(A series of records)
········
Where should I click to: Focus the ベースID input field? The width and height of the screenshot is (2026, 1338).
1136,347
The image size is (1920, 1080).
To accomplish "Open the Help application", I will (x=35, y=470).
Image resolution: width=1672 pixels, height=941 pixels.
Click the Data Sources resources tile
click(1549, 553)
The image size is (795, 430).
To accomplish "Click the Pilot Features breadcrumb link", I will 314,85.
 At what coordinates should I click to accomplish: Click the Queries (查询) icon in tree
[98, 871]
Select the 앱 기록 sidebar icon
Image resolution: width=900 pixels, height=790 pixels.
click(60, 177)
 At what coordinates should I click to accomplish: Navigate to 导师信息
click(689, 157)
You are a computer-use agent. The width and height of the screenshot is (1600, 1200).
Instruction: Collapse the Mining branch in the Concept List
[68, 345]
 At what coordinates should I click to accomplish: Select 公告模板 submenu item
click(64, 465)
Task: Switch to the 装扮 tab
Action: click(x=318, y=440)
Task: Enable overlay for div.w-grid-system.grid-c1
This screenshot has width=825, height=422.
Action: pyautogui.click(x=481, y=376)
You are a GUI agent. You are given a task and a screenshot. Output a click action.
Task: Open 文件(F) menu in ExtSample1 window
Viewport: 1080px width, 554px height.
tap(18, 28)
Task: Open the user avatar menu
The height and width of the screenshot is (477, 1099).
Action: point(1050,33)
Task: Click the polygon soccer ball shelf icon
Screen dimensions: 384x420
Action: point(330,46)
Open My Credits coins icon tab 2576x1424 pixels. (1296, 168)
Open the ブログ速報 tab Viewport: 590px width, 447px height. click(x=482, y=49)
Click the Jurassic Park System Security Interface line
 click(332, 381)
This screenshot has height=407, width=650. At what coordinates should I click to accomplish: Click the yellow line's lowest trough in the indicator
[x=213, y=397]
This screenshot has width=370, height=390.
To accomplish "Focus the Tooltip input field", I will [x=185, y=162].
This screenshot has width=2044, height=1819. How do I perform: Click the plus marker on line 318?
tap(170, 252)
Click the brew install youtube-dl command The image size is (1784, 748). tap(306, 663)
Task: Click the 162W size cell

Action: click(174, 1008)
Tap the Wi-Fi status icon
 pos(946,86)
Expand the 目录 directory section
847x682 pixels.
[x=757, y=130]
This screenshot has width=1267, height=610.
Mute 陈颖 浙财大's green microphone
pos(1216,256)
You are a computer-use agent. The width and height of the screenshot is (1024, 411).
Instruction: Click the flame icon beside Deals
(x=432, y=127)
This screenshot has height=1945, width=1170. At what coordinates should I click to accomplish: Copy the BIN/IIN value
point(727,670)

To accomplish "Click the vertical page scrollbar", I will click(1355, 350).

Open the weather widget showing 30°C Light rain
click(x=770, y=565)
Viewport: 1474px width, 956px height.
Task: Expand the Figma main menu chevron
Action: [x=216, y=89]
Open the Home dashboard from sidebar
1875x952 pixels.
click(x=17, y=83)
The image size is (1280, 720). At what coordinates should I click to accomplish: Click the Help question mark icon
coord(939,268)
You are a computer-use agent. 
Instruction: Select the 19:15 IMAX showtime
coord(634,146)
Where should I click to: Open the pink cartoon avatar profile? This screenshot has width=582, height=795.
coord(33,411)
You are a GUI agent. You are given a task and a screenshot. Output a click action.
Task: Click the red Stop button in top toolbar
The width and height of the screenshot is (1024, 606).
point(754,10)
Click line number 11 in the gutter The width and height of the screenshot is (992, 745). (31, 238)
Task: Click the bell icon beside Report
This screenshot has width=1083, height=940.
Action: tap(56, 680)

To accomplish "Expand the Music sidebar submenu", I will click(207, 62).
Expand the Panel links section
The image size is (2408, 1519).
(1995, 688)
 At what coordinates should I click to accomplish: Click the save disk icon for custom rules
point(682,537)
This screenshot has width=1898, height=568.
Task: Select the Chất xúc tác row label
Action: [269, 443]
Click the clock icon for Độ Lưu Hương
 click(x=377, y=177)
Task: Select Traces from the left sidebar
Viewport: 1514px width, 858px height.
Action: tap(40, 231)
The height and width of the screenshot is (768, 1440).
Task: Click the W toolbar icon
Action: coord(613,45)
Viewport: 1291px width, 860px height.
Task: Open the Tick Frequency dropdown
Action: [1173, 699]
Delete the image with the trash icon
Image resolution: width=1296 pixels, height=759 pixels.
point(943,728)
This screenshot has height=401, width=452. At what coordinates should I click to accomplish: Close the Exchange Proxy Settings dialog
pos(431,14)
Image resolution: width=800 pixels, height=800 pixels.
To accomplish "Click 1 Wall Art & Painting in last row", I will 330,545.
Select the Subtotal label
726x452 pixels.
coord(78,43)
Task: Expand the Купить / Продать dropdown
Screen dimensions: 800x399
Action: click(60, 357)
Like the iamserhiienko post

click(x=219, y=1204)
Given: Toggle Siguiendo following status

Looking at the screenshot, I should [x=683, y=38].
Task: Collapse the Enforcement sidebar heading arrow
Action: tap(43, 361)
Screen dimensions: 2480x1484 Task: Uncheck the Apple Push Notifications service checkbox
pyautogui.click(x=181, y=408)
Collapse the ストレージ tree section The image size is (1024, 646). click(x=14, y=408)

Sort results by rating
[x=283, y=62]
········
▶ Set task: Copy out the part of the material that begins with the line containing "will click(1355, 350)." and ends with the line containing "coord(939,268)", keeping both of those lines.

▶ Full output:
To accomplish "Click the vertical page scrollbar", I will click(1355, 350).

Open the weather widget showing 30°C Light rain
click(x=770, y=565)
Viewport: 1474px width, 956px height.
Task: Expand the Figma main menu chevron
Action: [x=216, y=89]
Open the Home dashboard from sidebar
1875x952 pixels.
click(x=17, y=83)
The image size is (1280, 720). At what coordinates should I click to accomplish: Click the Help question mark icon
coord(939,268)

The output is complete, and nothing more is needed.